Largas vezes esquecido quando mencionados os nomes que construiram a idade de ouro do cinema transalpino – anos 40 a 70 -, Risi apresenta-se ao público português tão tarde quanto o título póstumo pode significar em si mesmo. Deixou o Grande Circo em Junho deste ano, mas regressa a nós já nos primeiros passos de Setembro, na rentrée da Cinemateca após o habitual retiro de Agosto. Fá-lo com "Il Vedovo" (O Víuvo Alegre, 1959), comédia negra exibida numa cópia não legendada, mas de qualidade superior a toda a linha.

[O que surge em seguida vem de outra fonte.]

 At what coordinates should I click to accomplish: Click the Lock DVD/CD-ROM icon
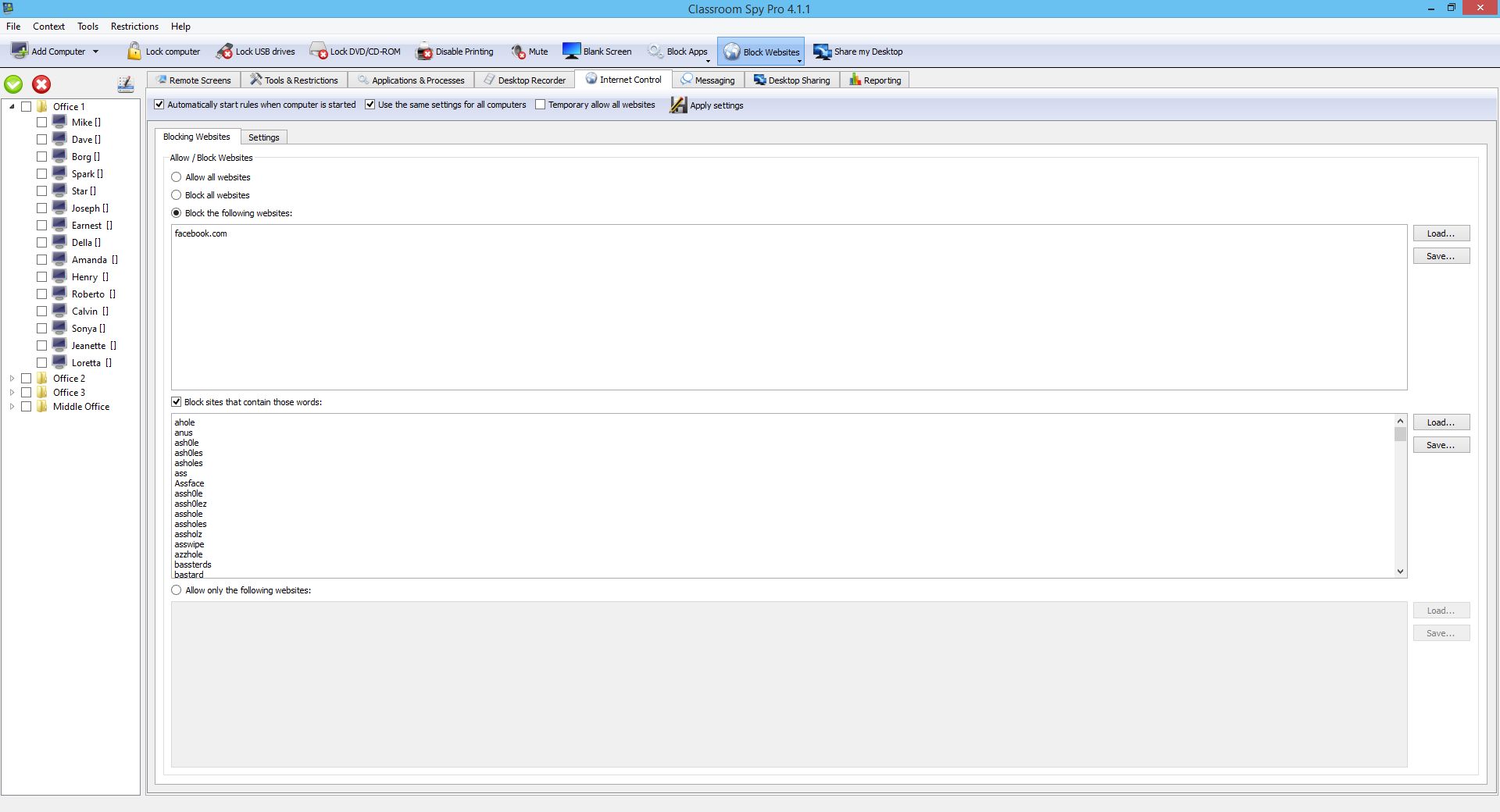click(x=318, y=52)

Há um nó a enlaçar a trama logo na cena inicial: travelling lateral acompanhando o diálogo andante de Alberto Sordi, que aqui faz de Alberto Nardi - figurinha do pós-Guerra miserabilista, optimista de meias esburacadas, projectos dantescos e conduzido, chaffeur incluído, num mini adorável, a quem a vida, bingo, não está fácil -, com o seu "braço direito", o “Marquês”, protótipo do italiano desenrascado que luta pelos cacos do desenvolvimento económico numa sociedade pós-deprimida; por eles, à semelhança de uma certa fauna que integra, tudo suportará.

Teor da conversa: Nardi conta em que medida se viu, num sonho, a ficar víuvo por vontade própria. Falta-lhe dinheiro e uma assinatura da mulher, aval necessário à formalização de um projecto que lhe renderia muitos zeros de liras, à direita. Ela, crendo-o megalómano e cretino, nega fazê-lo. Solução: matá-la, e ficar com os zeros.

Raras vezes surpreende, raras vezes aborrece: esta divertida comédia (o que nem sempre, coiso, não é?) que vive à base de esquemas montados para disfarçar uma narrativa cedo desmascarada, já valeria a pena só por - agora víuvos de Risi - nos carimbar um sorriso tonto no rosto, a caminho do metro.